Dengan kewaspadaan yang tinggi, ia ambil kipasnya dan berjalan keluar halaman dengan langkah lebar, demikian santainya pemuda itu berlalu lalang seolah-olah sedang berjalan dirumah sendiri saja. Ketika hampir tiba dipintu gerbang, tampaklah Huan Tong kurus jangkung dan Le Kiu it yang botak dengan memimpin belasan jago Kiu-im-kauw sedang berjalan-jalan di sebelah samping pintu, tanpa terasa ia lantas mengguman.
“Hmm…. kalau dilihat dari sikap mereka, tampaknya pertarungan tak bisa kuhindari lagi pada malam ini….”
Sekalipun ia tak takut menghadapi pertarungan tersebut tapi cukup membuat hatinya risau terutama sampaii sekarang Coa Wi-wi belum kelihatan juga batang hidungnya, ini membuat anak muda itu makin tercengang.

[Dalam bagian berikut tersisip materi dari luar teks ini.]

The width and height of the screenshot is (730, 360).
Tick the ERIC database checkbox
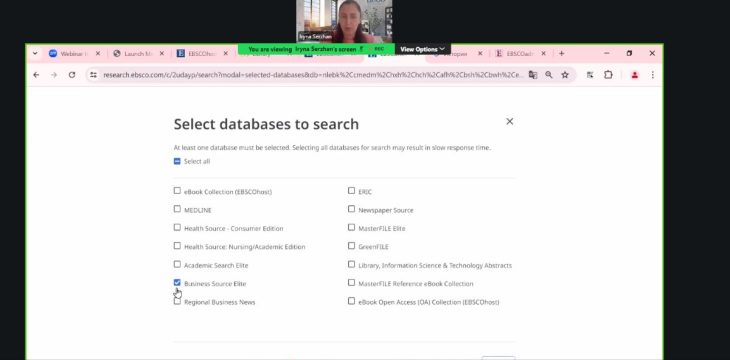(x=351, y=190)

Dalam waktu singkat dia sudah tiba kurang lebih tiga kaki dihadapan Le Kiu it sekalian.
Terdengar Le Kiu it berkata, “Hoa Yang, seandainya kaucu kami tidak menurunkan perintah untuk melepaskan dirimu pergi karena kuatir ditertawakan orang karena menganiaya musuh dirumah sendiri. Heeehhh…. heeehh…. heeehhh….malam ini juga pun tiamcu pasti akan bikin kamu bisa datang tak bisa pergi dengan selamat!”

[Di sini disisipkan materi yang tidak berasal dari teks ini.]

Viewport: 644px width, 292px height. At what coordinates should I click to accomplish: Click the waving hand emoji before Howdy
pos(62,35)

Hoa In-liong tidak lantas emosi, dia berpikir. “Meskipun Bwee Su-yok beralasan, tapi sudah pasti ia
berniat untuk melindungi aku dari ancaman anak buahnya.
Padahal orang Kiu-im-kauw terkenal kritis pikirannya dan cerdik, masa mereka tak bisa menduga sampai ke situ? Kendatipun aku tidak mengharapkan hal ini, tapi maksud baiknya itu perlu kusimpan dihati!”
Entah haruskah merasa terkejut atau gembira untuk sesaat dia malah berdiri tertegun. Terdengar Huan Tong berseru kembali dengan nada mengejek, “Bocah keparat, setelah dikasi peluang untuk hidup, kenapa tidak cepat-cepat enyah dari hadapan kami?”
Meskipun Hoa In-liong tahu bahwa mereka berniat jahat, tapi lantaran ada perintah dari Bwe Su-yok maka diusahakan untuk memanasi dulu hatinya agar kalau sampai terjadi pertarungan nanti tanggung jawabnya bisa dilimpahkan kepundak pemuda itu.
Hoa In-liong bukan orang bodoh, sudah barang tentu ia memahami pula isi hati musuhnya, maka dengan rasa mangkel bercampur marah ejeknya dengan sinis, “Kalau mau berkelai hayo cepat turun tangan buat apa musti banyak cincong?”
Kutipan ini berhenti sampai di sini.